The role of dynamic palmitoylation in Ca2+ channel inactivation

N- and P/Q-type Ca2+ channels regulate a number of critical physiological processes including synaptic transmission and hormone secretion. These Ca2+ channels are multisubunit proteins, consisting of a pore-forming alpha(1), and accessory beta and alpha(2)delta subunits each encoded by multiple genes and splice variants. beta subunits alter current amplitude and kinetics, The beta(2a) subunit is associated with slowed inactivation, an effect that requires the palmitoylation of two N-terminal cysteine residues in beta(2a). In the current manuscript, we studied steady state inactivation properties of native N- and P/Q-type Ca2+ channels and recombinant N-type Ca2+ channels, When bovine alpha(1), and beta(2a) and human alpha(2)delta were coexpressed in tsA 201 cells, we observed significant variations in inactivation; some cells exhibited virtually no inactivation as the holding potential was altered whereas others exhibited significant inactivation. A similar variability in inactivation was observed in native channels from bovine chromaffin cells.
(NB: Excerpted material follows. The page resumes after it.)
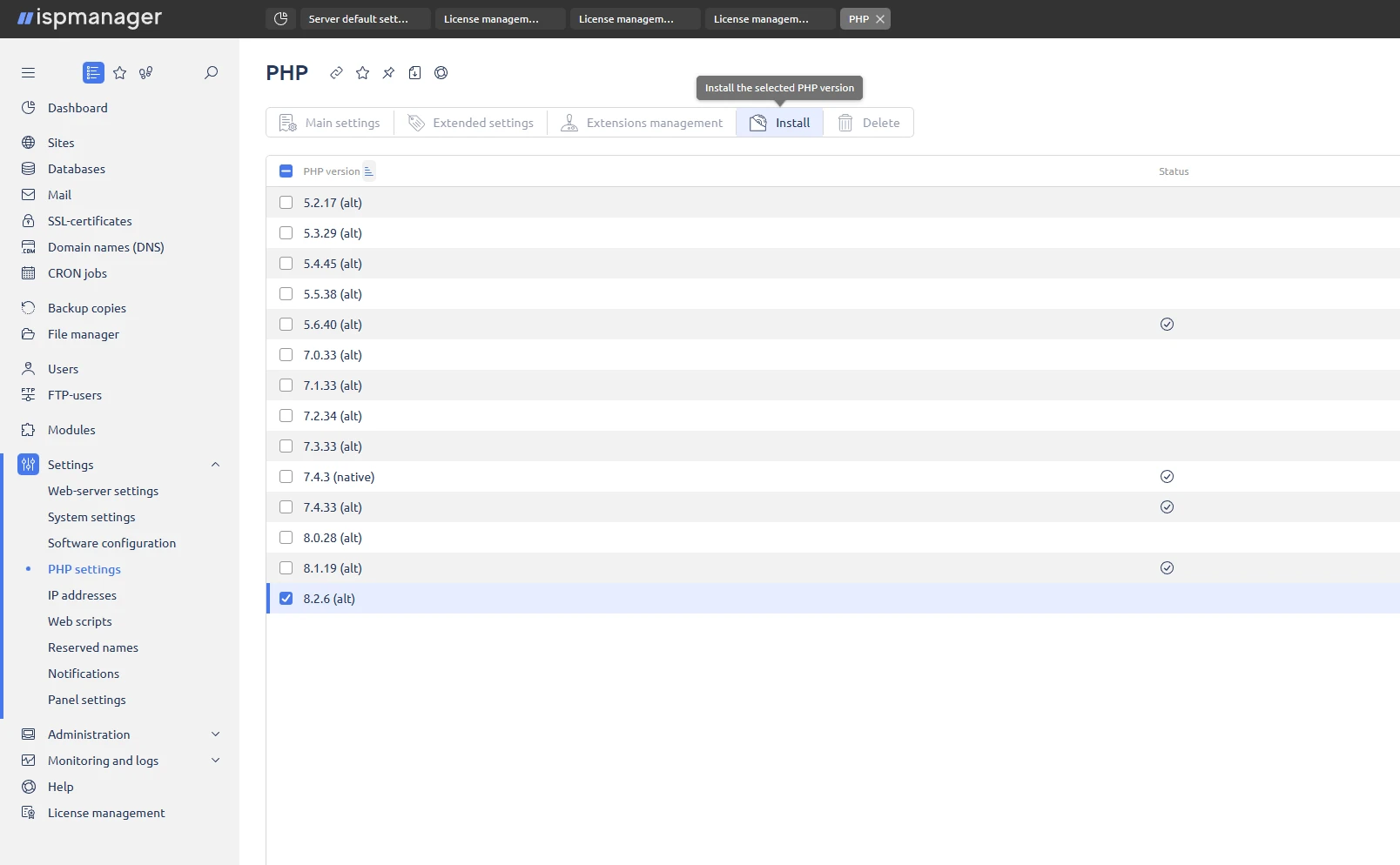
Task: Collapse the Settings section in sidebar
Action: tap(215, 464)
In individual chromaffin cells, the amount of inactivation exhibited by N-type channels was correlated with the inactivation of P/Q-type channels, suggesting a shared mechanism. Our results with recombinant channels with known beta subunit composition indicated that inactivation could be dynamically regulated, possibly by alterations in beta subunit palmitoylation, Tunicamycin, which inhibits palmitoylation, increased steady-state inactivation of Ca2+ channels in chromaffin cells. Cerulenin, another drug that inhibits palmitoylation, also increased inactivation, Tunicamycin produced a similar effect on recombinant N-type Ca2+ channels containing beta(2a) but not beta(2b) or beta(2a) subunits mutated to be palmitoylation deficient, Our results suggest that Ca2+ channels containing beta(2a) subunits may be regulated by dynamic palmitoylation.